Market Conditions Improving for Builders and Buyers

By heather.carter@nafinc.com August 8, 2014

Confidence among homebuilders improved substantially from June to July, offering an indication that the housing market could possess some underlying strength.

Builder confidence sagged earlier this year, thanks primarily to winter weather conditions that hindered construction projects and hurt sales across the Midwest and Northeast. Even with purchase rates slumping again to begin the third quarter, the latest National Association of Home Builders/Wells Fargo Housing Market Index (HMI) eclipsed a rather noteworthy benchmark by climbing to a reading of 53 for July. Scores greater than 50 signal that there are more industry members expressing optimism about the current conditions than there are who are down on the market.

July represented the first month since January that the HMI registered a score of better than 50, and given the index's traditional reliability as a barometer for near-future market activity, the latest returns are promising. For much of 2014, inflated costs for building materials and permits, along with tight inventory in many areas of the U.S., have dampened the outlooks of builders regarding the housing industry as a whole. But the late spring and early summer have seen the job market continue to make progress, with the latest Employment Situation Summary for June revealing that the national unemployment rate fell to 6.1 percent - the lowest level in nearly six years.

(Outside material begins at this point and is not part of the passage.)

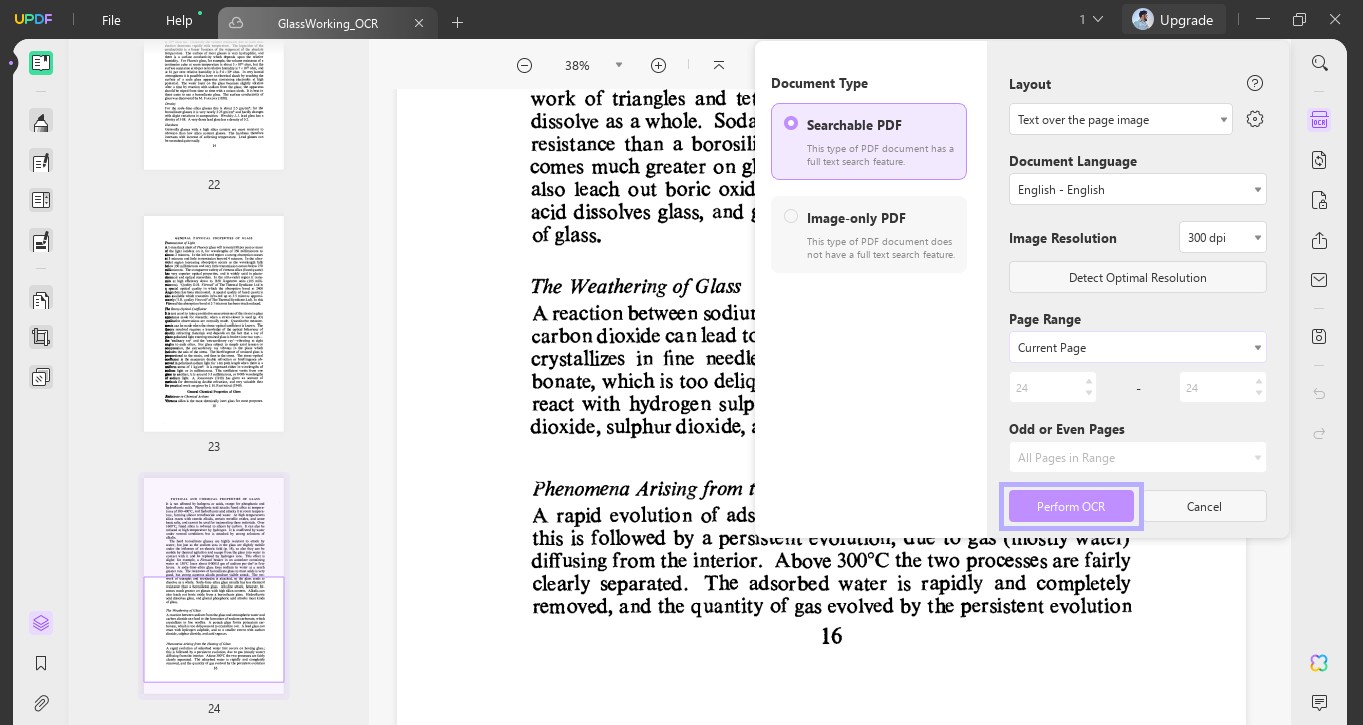Open the bookmarks panel
The width and height of the screenshot is (1363, 725).
tap(41, 663)
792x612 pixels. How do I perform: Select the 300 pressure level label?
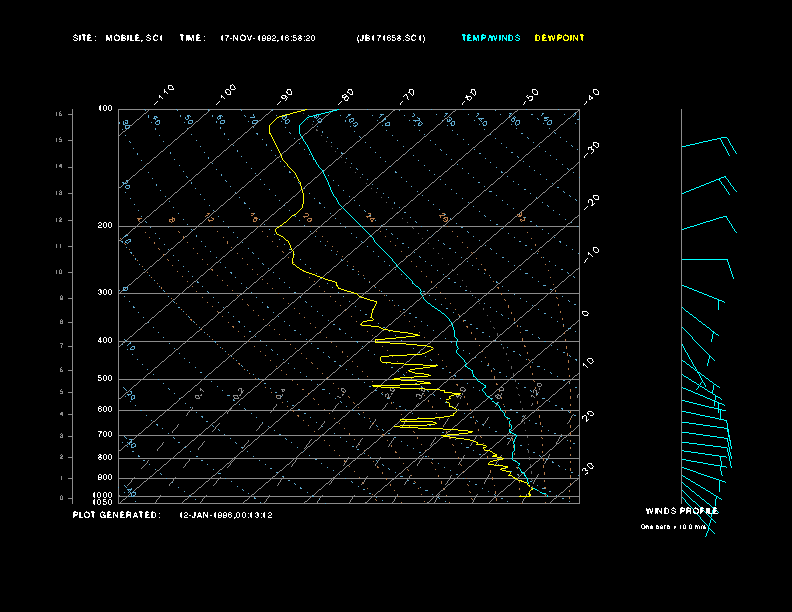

"An improving job market goes hand in hand with a rise in builder confidence," said David Crowe, chief economist for the NAHB. "As employment increases and those with jobs feel more secure about their own economic situation, they are more likely to feel comfortable about buying a home."

Improving market conditions mean opportunities abound

Americans applied for fewer mortgages to begin July, according to a survey from the Mortgage Bankers Association, but prospective shoppers may be pleased to find that every component of the HMI was improved for July. Builders responded that sales conditions were better, while the index for future sales expectations was up, as well. The gauge of prospective buyer traffic was the only index component lagging behind, but there's a hope that with the labor market improvements, consumer sentiment will also be improved.

"This is the first time that builder confidence has been above 50 since January and an important sign that it is strengthening as pent-up demand brings more buyers into the marketplace," said Kevin Kelly, chairman of the NAHB.

The next step, of course, is for that demand to manifest itself in the form of more buying activity.